The entities operate under one roof and have commonalities such as . . . single
management structure, shared space, logistics, bank accounts, and employees.6

It should be noted that some travel plaza locations take a different business
approach and are more likely to lease out property at their locations to third parties
to operate restaurants and other businesses on-site. For example, rather than the
travel plaza company operating a quick-serve restaurant as a franchisee, the
company might lease out the space to a separate business to run a quick-serve
restaurant as a franchisee. To the customer, there is no noticeable difference
between these two approaches. Yet to USDA, it appears to be a key factor in
determining whether the convenience store that happens to be under the same
roof as the restaurant is permitted to redeem SNAP benefits.

This is silly.

The 15% threshold is completely incompatible with travel plazas business model
far more than 15% of a given travel plazas food sales will be derived from food that
is cooked or heated on-site when factoring in these other restaurant-type entities.
This 15% provision would arbitrarily and indiscriminately foreclose many hundreds
of travel plazas in the country from being able to redeem SNAP benefits.

For those NATSO members who operate convenience stores at locations that do not
also have a separate restaurant-type entity at the same location, these stores may
well offer hot, prepared foods to their customers. This, likewise, should be
immaterial to the SNAP retailer eligibility determination.

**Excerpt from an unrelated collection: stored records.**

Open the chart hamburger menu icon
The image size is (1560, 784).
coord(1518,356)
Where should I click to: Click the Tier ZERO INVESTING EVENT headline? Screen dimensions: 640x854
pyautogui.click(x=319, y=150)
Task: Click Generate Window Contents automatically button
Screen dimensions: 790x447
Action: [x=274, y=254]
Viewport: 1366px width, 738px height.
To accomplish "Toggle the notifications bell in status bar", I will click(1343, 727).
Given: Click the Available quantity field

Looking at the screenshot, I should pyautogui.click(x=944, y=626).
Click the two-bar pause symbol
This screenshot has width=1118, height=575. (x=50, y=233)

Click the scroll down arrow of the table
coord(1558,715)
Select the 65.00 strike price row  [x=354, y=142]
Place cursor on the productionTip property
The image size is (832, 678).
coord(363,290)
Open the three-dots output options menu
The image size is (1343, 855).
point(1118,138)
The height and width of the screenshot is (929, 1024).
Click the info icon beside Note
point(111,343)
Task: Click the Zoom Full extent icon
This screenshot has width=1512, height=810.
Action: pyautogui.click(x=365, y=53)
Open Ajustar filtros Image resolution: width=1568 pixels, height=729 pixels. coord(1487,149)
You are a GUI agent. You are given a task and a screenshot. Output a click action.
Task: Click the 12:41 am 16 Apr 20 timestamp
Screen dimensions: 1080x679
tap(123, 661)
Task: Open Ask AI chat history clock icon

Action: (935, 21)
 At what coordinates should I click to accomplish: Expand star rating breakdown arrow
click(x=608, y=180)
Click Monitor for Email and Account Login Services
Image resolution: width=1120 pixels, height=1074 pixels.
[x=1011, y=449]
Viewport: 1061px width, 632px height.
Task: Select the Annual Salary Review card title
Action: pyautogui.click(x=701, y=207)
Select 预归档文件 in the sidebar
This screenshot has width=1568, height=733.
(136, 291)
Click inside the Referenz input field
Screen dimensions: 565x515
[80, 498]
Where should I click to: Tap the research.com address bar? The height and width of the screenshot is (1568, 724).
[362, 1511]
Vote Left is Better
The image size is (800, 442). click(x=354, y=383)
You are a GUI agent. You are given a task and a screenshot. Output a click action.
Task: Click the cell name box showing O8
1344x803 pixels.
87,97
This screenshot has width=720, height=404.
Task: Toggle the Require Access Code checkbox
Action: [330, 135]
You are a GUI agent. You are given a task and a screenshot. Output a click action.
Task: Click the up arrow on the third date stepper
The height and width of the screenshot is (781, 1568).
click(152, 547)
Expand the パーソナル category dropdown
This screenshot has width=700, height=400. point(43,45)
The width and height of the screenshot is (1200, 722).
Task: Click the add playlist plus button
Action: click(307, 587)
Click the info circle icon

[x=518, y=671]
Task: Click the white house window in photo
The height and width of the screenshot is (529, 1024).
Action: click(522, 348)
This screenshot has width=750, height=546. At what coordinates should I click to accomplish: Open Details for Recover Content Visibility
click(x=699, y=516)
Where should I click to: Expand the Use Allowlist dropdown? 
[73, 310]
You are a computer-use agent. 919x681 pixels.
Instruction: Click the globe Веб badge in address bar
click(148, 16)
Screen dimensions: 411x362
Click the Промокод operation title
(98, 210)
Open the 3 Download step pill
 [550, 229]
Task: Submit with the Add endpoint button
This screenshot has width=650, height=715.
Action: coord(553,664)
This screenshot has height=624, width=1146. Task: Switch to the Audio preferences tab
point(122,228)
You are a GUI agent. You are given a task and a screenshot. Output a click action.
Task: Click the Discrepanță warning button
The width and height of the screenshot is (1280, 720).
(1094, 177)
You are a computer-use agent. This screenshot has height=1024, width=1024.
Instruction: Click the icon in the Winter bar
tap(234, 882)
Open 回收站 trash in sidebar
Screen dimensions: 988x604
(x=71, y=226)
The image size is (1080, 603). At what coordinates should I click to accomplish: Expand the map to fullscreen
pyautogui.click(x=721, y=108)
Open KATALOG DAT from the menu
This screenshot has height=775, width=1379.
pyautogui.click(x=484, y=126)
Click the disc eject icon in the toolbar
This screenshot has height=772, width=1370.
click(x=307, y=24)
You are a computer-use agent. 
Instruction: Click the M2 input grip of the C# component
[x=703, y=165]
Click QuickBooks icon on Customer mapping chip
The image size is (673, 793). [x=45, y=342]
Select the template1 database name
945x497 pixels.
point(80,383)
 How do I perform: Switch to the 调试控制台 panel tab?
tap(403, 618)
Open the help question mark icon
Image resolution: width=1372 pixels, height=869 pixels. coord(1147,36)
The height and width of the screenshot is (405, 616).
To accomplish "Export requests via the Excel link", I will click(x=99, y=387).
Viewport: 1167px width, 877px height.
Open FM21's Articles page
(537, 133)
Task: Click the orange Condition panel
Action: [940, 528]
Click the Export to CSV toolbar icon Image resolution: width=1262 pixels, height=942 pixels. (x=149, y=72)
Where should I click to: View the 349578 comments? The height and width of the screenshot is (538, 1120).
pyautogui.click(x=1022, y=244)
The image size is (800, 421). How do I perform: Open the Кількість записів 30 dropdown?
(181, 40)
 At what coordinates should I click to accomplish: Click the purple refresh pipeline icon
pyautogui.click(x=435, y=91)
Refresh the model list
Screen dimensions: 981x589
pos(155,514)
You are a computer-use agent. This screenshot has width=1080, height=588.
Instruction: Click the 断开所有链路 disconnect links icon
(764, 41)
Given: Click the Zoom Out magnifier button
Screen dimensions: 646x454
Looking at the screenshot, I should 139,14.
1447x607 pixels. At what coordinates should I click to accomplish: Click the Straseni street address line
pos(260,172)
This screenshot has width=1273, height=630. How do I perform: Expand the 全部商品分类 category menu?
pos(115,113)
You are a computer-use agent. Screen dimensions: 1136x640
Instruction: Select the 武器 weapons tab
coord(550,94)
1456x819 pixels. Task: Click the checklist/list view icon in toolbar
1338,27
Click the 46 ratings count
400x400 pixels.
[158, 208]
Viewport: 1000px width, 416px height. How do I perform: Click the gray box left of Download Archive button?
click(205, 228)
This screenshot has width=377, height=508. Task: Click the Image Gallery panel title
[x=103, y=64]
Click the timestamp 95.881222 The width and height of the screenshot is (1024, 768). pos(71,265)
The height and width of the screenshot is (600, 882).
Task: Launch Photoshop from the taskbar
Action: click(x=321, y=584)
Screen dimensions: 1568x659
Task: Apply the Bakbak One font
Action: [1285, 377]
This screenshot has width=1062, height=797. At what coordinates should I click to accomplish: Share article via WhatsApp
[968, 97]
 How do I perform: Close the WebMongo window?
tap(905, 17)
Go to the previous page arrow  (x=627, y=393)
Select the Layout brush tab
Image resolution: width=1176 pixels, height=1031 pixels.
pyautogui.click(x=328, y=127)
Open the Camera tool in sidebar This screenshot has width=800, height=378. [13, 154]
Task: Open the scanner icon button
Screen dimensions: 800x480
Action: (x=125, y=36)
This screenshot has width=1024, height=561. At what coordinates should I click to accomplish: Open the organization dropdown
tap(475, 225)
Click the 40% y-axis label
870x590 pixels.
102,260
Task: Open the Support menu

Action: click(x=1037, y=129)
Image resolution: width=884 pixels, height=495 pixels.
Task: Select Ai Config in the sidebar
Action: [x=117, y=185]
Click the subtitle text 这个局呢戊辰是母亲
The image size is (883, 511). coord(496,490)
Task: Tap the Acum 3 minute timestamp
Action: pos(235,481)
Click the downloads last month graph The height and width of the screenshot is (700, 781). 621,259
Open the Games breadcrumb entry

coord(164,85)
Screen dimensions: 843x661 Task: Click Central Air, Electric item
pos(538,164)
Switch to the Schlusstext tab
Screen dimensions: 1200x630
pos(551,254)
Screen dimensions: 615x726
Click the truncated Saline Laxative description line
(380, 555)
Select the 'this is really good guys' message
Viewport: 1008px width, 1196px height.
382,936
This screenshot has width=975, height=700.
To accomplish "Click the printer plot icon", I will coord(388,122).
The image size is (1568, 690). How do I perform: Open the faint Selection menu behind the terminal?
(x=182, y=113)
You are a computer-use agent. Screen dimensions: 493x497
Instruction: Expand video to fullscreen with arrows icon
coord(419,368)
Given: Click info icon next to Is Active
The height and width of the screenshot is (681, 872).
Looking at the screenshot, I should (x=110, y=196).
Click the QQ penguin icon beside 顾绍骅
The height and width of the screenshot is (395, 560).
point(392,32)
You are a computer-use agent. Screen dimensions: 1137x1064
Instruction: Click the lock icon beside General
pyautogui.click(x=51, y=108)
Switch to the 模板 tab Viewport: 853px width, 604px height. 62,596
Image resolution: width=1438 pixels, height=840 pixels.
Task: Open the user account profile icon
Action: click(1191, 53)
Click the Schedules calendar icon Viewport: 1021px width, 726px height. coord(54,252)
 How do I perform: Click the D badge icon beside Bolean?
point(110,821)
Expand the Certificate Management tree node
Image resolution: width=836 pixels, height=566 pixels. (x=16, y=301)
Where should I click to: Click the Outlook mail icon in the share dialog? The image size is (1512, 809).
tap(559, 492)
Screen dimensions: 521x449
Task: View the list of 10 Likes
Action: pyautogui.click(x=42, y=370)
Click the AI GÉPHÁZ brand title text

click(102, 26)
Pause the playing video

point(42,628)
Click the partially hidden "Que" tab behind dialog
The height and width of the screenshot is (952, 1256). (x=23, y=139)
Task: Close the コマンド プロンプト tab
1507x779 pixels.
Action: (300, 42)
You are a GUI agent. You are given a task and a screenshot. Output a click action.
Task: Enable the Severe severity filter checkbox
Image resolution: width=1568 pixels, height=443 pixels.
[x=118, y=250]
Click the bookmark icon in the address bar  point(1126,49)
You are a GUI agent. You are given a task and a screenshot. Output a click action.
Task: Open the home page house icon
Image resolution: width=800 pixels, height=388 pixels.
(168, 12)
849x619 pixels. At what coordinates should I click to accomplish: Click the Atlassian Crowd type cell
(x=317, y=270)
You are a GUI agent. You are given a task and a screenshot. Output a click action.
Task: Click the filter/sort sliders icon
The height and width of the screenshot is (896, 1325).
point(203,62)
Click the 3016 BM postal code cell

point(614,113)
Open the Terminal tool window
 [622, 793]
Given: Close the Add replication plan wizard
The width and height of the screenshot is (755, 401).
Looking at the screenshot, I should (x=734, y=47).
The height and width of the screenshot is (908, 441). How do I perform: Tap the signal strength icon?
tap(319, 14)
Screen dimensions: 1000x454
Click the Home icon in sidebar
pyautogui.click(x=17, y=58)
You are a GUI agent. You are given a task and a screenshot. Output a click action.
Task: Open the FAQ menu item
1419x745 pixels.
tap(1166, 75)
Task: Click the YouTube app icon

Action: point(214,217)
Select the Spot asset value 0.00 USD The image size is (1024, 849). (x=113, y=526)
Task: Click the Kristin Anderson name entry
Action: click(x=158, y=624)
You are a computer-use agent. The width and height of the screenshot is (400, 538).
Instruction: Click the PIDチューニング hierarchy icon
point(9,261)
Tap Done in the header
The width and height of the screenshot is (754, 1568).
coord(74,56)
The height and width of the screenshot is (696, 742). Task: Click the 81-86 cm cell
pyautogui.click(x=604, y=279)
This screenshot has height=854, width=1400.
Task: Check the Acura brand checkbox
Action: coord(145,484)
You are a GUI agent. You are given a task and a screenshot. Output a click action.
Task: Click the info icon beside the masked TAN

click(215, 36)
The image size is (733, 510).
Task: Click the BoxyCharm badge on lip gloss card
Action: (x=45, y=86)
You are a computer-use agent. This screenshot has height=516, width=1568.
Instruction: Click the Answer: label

Beyond these negative policy consequences, the 15% provision is premised upon a
flawed method of determining retailer eligibility one that Congress specifically
rejected during the 2014 Farm Bill negotiations. Once a retailer meets the
necessary eligibility requirements to redeem SNAP benefits, it should be allowed to
participate in the Program. NATSO members are in the business of identifying
products that their customers want to buy and then selling those products. As with
any successful retailer, they understand that demand drives supply, supply does not
drive demand. For this reason, it makes little sense to tie a food retailers eligibility
to participate in SNAP to what products its customers choose to purchase, for this is
a variable over which retailers do not have control.

Placing a ceiling on the quantity of hot and prepared food items which are
ineligible to be purchased with SNAP benefits that SNAP retailers are permitted to
sell would not further the Programs purpose to promote the general welfare and
safeguard the health and well being of the Nations population by raising levels of
nutrition among low-income households.7 In fact, it threatens the achievement of
this purpose by permitting the Agency to make arbitrary decisions denying qualified

6 Compare 81 Fed. Reg. 8020 (see fn. 4 supra and accompanying text).
7 7 C.F.R. 271.1(a).

retailers applications to redeem SNAP benefits. This, in turn, denies those retailers
SNAP customers a convenience source for food.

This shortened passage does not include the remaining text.